Action item: Only what runs from the line with "Close the IMU view panel" to the end of the data should appear in the answer, exactly as written and without pictures.

Collected data:
+ + + +
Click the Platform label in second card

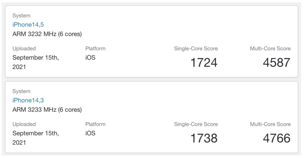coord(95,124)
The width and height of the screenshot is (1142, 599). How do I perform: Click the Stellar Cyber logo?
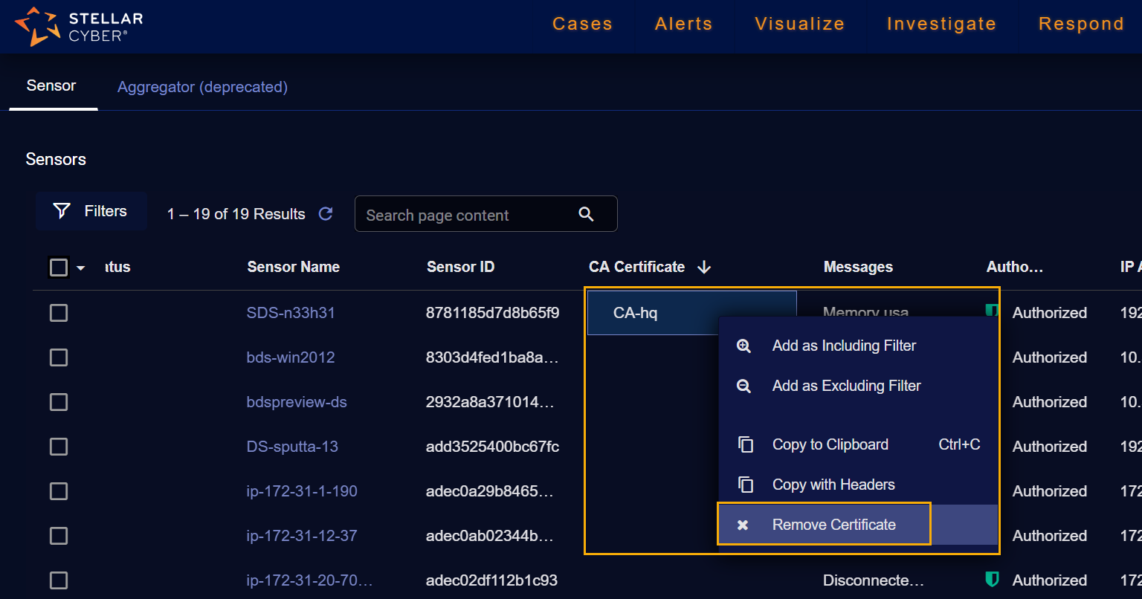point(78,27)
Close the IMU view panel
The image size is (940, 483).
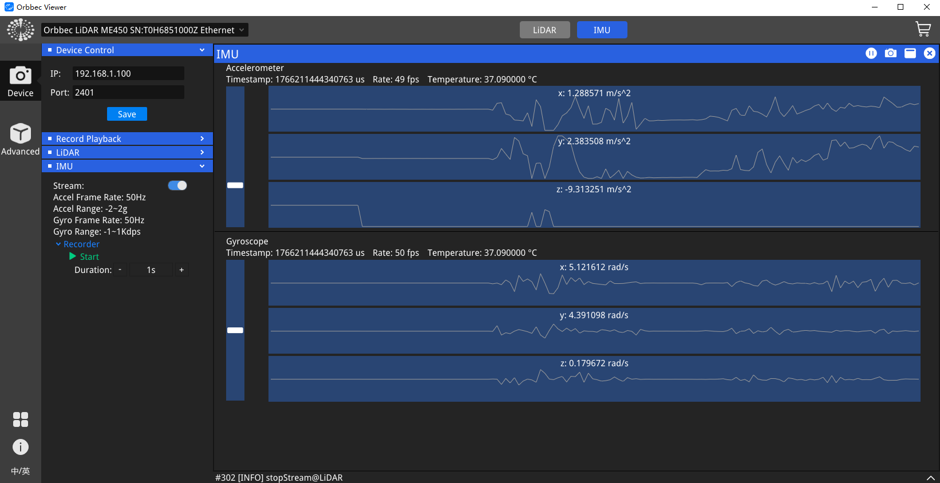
+ + + +
Answer for this exercise:
Close the IMU view panel
The image size is (940, 483).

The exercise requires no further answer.